Analyse du décret Arena

Introduction

Le projet de décret déposé par la ministre Arena a passé le cap du Parlement de la Communauté française ce mercredi 28 janvier 2007, à 7 heures 30 du matin. Beaucoup d’encre ayant coulé à ce propos, il convient peut-être de revenir précisément sur les mesures prises par la majorité PS-cdH. En effet, entre les alarmes de parents paniqués et les calmants de politiciens roublards, le citoyen lambda ne sait plus trop qui croire. Ce vendredi 2 mars, j’ai reçu un courrier de Joëlle Milquet tordant le coup aux « mauvaises informations » ayant circulé au sujet du futur décret. La missive m’était envoyée en raison de ma qualité de signataire d’une des pétitions ayant circulé sur Internet. Pour me faire une idée définitive du texte décrétal en question, j’ai décidé de l’étudier par moi-même.

Or, tous les destinataires de cette lettre n’en feront pas de même. Certains croiront sur parole madame Milquet. D’autres n’auront ni le temps, ni l’envie, ni le courage, de se lancer dans la folle aventure analytique d’un texte législatif. Enfin, quelques-uns, plus téméraires, ne pourront tout simplement pas accomplir la gageure : il faut non seulement trouver le corps du décret voté et des lois qu’il complète, mais également être capable de comprendre la matière visée et le langage bureaucratique employé. Par conséquent, j’ai décidé, pour tous ces gens-là, de publier, sur mon blog, une brève analyse du décret Arena. Mes lecteurs habituels me pardonneront le rappel qui suit, mais le nouveau venu doit savoir que je ne suis partisan d’aucun groupement politique belge. Comme j’ai déjà eu l’occasion de le préciser il y a une semaine, le MR et Écolo me débectent autant que le PS et le cdH : si les deux premiers cités s’étaient trouvés dans la majorité au moment du vote, ils auraient signé le texte proposé – comme ils l’avaient fait en 2004 à l’occasion d’un décret aussi liberticide que celui étudié aujourd’hui. Afin d’éviter les attaques constructivistes consistant à m’insulter du nom du petit frère fasciste, j’indiquerai également que j’insupporte les idées du FN (et assimilées). J’invite donc à faire tourner, sur le Web, les lignes qui suivent.

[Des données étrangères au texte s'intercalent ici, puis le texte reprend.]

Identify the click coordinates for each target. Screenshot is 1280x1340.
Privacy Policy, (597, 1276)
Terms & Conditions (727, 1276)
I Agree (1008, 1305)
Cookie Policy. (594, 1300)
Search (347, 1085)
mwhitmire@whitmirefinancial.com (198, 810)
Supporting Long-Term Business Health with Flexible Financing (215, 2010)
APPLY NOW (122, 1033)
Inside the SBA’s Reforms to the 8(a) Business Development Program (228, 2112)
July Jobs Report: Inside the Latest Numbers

Afin de clore cette longue introduction, je préciserai encore que je suivrai le plan du décret pour effectuer l’analyse. Tout d’abord, je survolerai rapidement le titre ayant trait à l’exclusion d’un élève. Ensuite, j’aborderai la mesure la plus liberticide, celle restreignant les changements d’école en cours de cycle. Enfin, je reviendrai sur le titre touchant aux refus d’inscription. Pour des raisons de clarté, je renverrai aux textes officiels via des notes de bas de page.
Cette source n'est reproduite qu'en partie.